Your instructions:
Please copy the records below word for word, leaving out the pictures.

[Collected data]
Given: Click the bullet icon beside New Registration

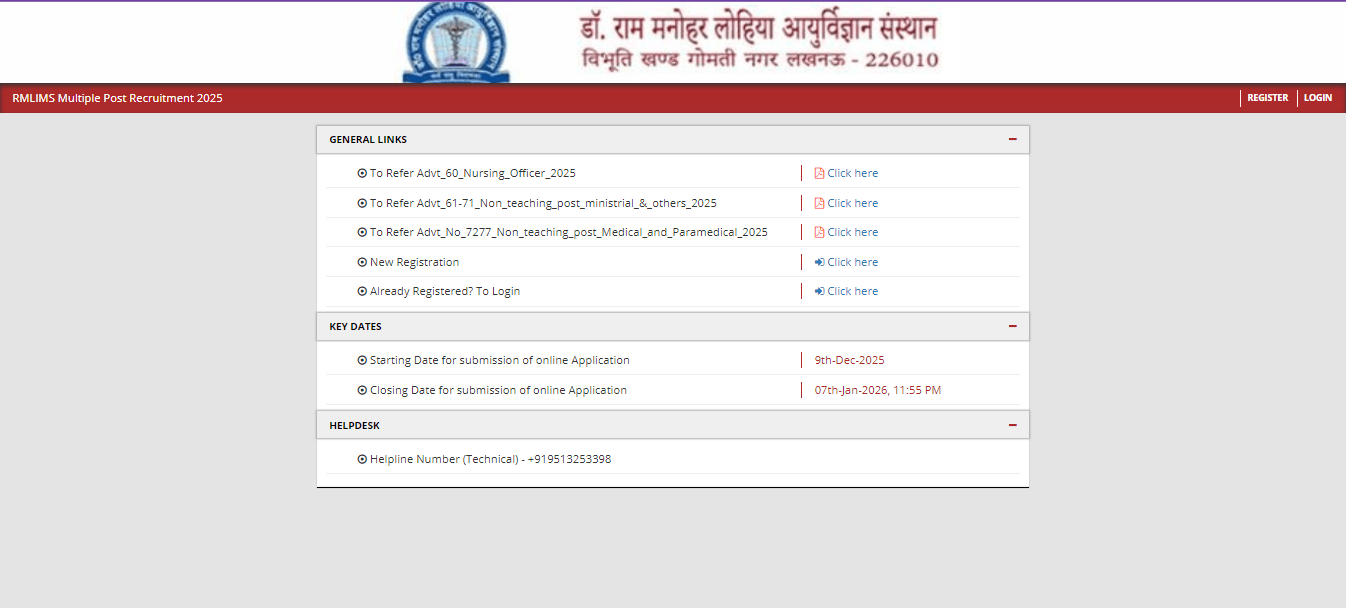Looking at the screenshot, I should point(362,261).

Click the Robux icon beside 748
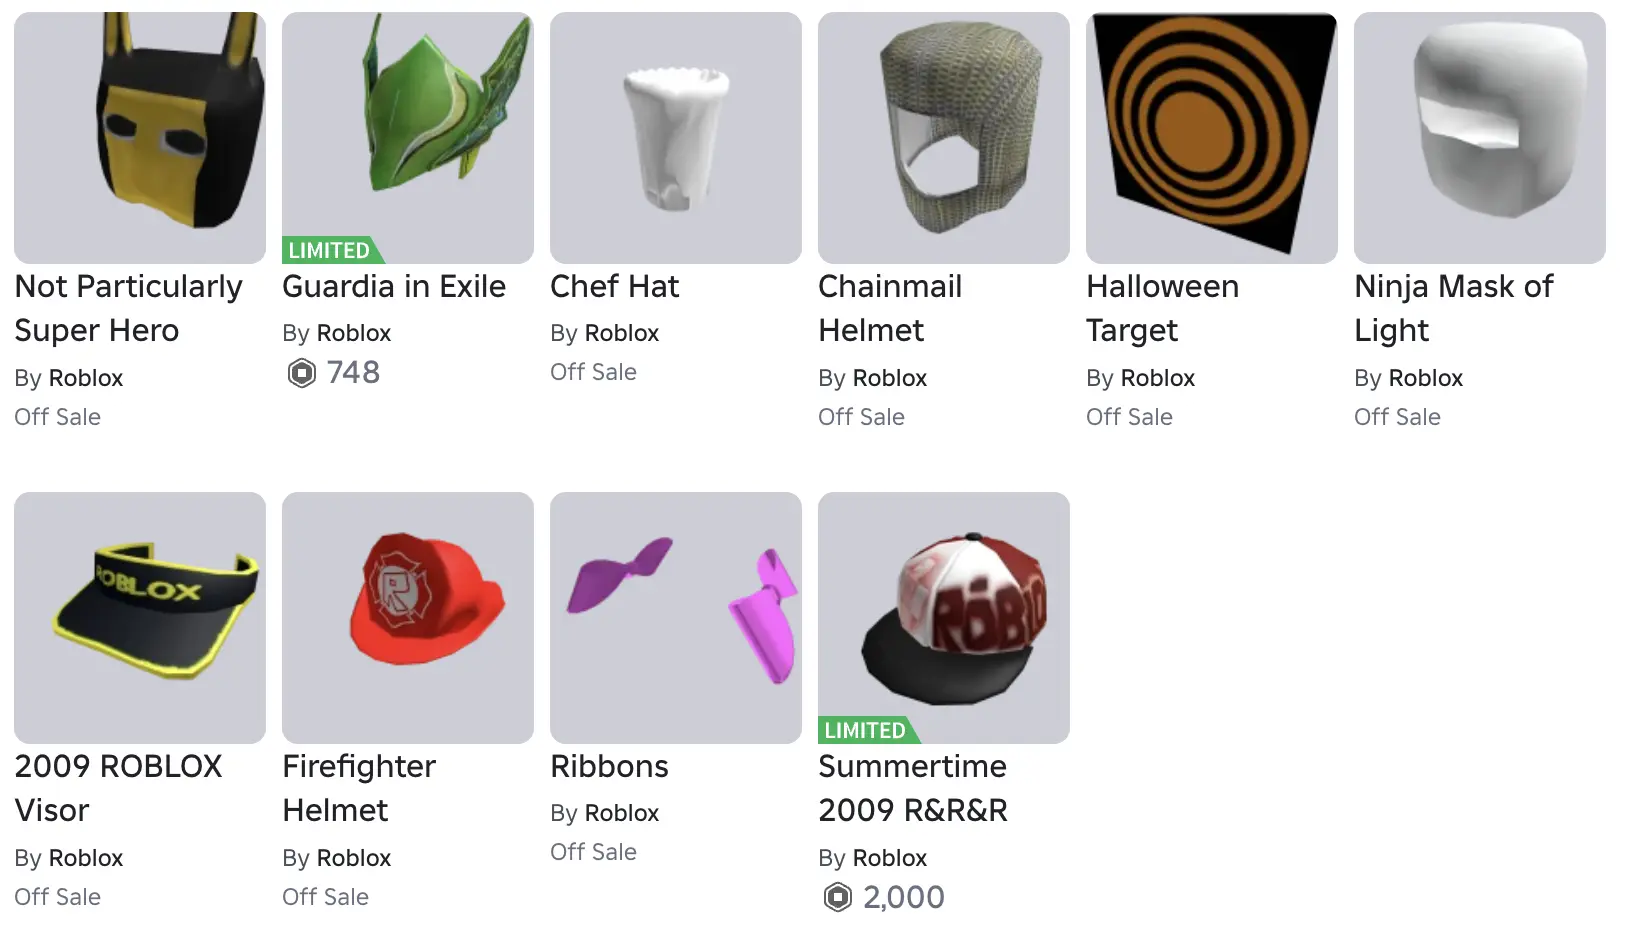[x=301, y=373]
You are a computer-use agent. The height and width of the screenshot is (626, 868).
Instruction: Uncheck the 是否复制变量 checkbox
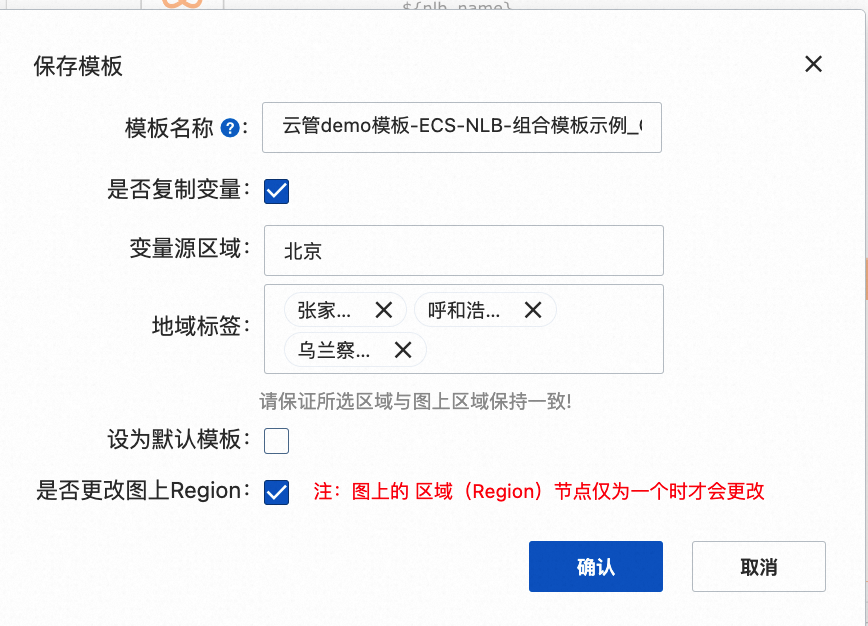[276, 192]
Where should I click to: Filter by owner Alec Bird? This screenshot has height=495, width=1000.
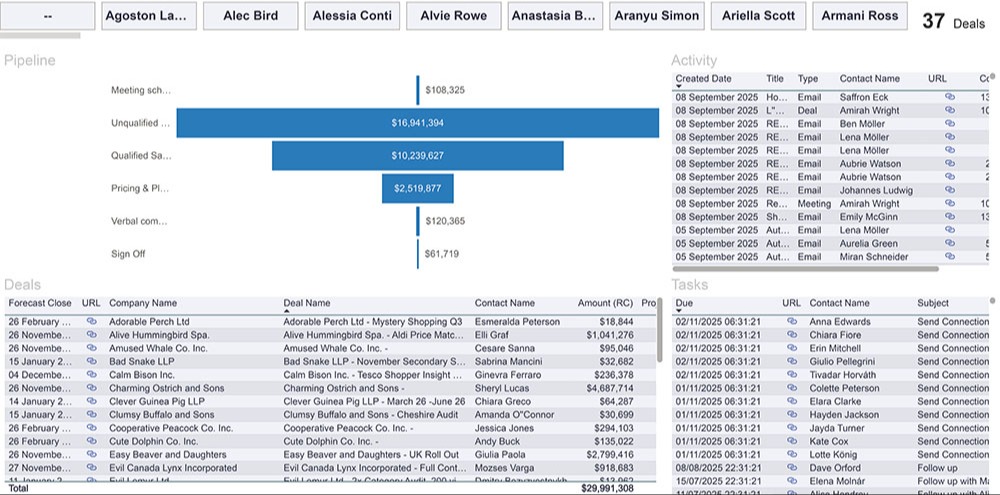click(x=250, y=16)
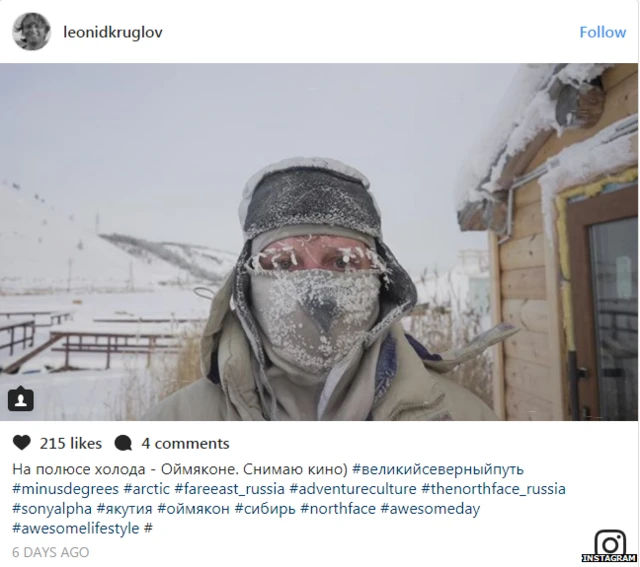Open hashtag #adventureculture

point(353,489)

Solution for this problem:
Given: Click the bullet icon beside New Registration

Looking at the screenshot, I should point(362,261).

Click the Robux icon beside 748
[x=301, y=373]
You are a computer-use agent. The height and width of the screenshot is (626, 868).
Instruction: Uncheck the 是否复制变量 checkbox
[276, 192]
Where should I click to: Filter by owner Alec Bird? This screenshot has height=495, width=1000.
click(x=250, y=16)
Open hashtag #adventureculture

point(353,489)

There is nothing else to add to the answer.